> **Input for this task**
▼▼▼

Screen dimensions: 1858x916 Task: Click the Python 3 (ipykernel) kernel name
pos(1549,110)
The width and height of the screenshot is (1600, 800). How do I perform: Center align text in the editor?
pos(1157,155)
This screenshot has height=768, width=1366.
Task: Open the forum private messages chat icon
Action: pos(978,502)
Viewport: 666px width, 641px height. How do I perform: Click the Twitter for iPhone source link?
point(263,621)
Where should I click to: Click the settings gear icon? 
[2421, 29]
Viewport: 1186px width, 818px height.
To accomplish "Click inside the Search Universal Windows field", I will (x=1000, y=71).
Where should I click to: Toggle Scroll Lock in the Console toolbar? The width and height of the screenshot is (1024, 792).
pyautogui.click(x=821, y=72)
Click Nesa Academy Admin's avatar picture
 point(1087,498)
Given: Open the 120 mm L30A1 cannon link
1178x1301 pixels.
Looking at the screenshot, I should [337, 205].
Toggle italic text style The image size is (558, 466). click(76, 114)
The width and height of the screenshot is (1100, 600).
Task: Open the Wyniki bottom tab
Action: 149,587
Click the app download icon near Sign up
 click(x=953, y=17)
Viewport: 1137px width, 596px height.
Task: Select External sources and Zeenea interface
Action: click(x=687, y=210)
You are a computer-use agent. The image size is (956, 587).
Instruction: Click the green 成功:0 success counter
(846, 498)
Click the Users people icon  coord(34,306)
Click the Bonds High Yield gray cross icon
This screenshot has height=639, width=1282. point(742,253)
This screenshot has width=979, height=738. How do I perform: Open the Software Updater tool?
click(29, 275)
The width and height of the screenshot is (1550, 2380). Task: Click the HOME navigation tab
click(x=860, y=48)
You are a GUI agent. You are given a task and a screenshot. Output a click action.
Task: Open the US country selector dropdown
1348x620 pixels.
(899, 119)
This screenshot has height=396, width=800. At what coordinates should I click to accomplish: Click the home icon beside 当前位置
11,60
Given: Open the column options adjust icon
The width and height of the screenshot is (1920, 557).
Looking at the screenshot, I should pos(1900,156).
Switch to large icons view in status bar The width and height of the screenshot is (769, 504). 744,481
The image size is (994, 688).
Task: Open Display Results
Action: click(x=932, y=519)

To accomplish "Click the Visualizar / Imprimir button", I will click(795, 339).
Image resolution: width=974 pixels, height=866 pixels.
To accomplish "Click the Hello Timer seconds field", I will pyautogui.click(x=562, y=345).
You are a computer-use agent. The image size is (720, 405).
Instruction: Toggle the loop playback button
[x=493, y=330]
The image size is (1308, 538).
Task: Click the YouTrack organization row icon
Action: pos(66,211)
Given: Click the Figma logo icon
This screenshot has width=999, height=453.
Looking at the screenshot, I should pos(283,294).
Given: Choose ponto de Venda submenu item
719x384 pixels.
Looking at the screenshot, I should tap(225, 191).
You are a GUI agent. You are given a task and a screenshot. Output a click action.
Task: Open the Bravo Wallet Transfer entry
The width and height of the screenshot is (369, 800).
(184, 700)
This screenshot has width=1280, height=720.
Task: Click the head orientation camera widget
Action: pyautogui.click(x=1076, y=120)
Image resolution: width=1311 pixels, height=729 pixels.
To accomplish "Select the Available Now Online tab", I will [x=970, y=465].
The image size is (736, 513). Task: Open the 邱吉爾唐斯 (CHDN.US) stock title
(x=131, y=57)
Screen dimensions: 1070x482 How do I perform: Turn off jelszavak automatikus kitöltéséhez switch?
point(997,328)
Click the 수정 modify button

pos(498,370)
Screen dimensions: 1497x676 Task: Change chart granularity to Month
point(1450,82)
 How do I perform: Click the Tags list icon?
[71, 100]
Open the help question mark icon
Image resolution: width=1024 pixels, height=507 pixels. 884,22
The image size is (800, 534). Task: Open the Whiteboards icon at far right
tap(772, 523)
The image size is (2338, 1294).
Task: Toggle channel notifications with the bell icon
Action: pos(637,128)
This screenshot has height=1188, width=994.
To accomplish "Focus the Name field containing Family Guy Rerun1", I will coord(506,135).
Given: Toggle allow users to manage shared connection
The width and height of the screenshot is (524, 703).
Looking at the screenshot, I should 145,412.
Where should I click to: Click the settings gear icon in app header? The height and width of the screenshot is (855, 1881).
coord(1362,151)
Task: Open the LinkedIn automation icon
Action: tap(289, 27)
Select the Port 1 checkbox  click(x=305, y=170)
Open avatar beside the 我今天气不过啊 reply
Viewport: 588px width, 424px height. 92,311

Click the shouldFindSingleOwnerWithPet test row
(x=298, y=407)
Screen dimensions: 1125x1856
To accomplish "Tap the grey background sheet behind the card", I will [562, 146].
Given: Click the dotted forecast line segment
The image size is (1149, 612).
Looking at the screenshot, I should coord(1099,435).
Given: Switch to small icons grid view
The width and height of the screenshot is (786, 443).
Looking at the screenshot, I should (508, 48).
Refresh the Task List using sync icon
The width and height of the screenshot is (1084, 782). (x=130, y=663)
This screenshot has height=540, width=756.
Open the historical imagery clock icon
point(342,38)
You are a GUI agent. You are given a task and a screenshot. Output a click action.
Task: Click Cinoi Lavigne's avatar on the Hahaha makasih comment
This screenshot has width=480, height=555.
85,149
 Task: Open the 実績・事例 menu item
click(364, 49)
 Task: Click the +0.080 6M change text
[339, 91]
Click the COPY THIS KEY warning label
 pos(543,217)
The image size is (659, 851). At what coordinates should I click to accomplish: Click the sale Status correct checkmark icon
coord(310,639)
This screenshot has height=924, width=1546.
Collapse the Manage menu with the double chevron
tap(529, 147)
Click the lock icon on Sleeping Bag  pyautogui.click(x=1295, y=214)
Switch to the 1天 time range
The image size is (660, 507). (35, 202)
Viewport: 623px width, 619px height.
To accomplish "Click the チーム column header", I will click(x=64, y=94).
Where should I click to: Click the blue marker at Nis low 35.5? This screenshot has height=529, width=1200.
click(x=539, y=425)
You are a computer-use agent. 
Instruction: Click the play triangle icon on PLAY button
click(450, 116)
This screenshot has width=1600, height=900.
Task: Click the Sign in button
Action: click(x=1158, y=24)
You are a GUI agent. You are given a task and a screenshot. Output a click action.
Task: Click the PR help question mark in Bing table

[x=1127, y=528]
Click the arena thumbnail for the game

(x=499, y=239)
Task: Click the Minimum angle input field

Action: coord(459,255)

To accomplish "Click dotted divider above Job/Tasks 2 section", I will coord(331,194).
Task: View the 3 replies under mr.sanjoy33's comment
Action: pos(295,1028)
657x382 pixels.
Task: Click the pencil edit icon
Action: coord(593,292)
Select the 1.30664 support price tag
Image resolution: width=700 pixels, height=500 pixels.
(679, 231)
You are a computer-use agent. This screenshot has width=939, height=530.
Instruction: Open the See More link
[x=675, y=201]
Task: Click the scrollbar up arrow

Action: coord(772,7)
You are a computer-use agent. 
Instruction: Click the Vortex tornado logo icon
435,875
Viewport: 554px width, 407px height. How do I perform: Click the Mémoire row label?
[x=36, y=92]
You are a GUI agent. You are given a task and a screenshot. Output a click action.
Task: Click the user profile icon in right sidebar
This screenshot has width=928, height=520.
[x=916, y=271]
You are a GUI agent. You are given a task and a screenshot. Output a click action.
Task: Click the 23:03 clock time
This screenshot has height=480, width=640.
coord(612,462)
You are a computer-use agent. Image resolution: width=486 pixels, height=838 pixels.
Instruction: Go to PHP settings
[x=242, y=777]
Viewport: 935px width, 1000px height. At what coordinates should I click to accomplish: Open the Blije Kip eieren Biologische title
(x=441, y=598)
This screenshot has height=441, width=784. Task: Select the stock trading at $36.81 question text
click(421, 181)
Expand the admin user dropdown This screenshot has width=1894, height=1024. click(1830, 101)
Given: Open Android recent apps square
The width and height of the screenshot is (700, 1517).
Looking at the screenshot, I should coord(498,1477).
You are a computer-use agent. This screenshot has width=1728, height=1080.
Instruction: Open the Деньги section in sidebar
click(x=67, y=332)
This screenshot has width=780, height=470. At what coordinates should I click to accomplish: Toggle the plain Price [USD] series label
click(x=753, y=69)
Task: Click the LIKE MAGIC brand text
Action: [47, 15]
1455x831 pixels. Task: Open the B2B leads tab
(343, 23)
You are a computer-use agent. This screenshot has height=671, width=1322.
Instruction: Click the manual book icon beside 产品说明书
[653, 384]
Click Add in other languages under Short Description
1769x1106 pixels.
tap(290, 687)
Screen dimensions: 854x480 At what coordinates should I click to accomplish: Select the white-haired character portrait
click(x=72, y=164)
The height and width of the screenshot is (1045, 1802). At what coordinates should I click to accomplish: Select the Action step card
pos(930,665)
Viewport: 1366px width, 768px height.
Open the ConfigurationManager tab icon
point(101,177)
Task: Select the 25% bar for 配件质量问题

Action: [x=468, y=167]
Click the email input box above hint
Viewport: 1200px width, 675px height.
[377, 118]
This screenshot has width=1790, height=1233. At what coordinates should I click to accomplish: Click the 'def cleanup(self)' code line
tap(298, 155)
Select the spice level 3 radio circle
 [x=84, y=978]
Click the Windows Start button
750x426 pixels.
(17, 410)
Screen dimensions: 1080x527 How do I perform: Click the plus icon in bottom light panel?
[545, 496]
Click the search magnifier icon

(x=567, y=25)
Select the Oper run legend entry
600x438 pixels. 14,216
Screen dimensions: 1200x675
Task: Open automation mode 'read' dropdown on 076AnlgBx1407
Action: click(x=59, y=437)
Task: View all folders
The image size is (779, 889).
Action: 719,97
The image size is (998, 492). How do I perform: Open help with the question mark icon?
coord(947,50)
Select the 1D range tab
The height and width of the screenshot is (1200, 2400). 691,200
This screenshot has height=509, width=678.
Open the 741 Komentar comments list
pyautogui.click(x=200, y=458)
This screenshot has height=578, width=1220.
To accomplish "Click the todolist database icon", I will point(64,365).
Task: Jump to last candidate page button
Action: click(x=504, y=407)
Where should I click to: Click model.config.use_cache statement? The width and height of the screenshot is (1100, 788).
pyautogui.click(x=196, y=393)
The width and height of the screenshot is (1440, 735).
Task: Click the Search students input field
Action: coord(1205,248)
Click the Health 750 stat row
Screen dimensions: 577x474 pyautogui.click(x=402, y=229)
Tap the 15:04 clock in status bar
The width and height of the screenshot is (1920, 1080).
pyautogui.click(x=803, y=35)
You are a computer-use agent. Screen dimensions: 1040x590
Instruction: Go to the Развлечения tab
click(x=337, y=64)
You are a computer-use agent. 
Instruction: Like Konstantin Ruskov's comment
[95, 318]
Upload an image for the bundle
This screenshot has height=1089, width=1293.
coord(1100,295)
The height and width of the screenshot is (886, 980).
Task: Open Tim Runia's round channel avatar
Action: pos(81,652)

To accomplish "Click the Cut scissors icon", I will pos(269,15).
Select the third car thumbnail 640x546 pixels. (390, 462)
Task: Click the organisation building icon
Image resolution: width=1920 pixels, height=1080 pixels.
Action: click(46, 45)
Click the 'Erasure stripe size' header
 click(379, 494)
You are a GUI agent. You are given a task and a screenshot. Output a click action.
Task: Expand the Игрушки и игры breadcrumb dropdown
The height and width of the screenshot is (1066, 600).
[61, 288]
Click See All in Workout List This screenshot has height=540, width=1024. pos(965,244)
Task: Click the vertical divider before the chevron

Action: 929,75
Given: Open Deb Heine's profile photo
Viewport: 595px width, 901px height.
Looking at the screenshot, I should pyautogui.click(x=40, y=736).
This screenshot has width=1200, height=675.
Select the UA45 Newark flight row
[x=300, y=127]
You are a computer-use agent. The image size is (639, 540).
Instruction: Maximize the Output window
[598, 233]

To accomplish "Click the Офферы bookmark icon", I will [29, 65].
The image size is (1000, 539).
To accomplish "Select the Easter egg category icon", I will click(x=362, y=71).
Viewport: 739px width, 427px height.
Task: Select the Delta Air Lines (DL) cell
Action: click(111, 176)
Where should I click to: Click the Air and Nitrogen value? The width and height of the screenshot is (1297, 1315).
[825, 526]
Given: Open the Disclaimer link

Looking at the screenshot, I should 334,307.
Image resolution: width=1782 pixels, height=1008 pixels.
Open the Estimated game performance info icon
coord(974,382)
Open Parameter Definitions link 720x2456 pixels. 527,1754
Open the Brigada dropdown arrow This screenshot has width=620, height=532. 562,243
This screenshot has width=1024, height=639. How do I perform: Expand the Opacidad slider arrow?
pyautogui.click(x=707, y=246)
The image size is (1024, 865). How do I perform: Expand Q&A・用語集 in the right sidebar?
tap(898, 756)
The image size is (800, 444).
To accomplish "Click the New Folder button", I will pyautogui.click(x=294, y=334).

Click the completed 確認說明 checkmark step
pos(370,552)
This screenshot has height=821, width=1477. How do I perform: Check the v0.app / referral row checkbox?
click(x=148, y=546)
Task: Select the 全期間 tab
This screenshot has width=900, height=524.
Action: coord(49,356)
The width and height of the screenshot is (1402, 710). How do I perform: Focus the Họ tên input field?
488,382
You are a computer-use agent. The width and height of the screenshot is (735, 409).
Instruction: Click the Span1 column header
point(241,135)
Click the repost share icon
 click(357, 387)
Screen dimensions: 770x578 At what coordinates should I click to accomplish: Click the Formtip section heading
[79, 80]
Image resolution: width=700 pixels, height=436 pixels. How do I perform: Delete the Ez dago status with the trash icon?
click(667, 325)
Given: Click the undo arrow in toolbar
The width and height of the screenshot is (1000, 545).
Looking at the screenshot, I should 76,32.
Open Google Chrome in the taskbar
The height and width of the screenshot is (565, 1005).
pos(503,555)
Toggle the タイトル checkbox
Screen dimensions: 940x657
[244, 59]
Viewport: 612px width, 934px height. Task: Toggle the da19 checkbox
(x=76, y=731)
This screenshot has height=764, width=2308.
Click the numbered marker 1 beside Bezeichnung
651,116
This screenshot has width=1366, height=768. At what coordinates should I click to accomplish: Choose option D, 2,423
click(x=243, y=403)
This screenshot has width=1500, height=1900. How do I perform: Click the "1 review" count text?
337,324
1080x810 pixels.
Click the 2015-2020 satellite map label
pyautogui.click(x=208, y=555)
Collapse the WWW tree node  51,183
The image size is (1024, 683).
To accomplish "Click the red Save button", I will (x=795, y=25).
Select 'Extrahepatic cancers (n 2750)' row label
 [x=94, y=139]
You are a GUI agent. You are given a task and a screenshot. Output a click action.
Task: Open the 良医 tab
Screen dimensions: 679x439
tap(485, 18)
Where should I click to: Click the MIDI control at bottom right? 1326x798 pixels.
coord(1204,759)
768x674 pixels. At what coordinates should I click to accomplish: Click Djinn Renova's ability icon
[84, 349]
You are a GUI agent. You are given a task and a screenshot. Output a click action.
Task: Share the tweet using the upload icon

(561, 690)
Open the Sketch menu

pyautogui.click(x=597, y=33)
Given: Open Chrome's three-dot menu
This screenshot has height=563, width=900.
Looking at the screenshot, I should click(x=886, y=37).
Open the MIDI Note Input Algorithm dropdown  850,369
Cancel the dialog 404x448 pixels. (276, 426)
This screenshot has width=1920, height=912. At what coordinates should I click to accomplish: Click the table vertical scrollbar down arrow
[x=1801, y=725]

▲▲▲

> **Required action**
Filter the entries down to the lines containing "profile". Copy each of those lines.

> **Exercise response**
Task: Click the user profile icon in right sidebar
Given: Open Deb Heine's profile photo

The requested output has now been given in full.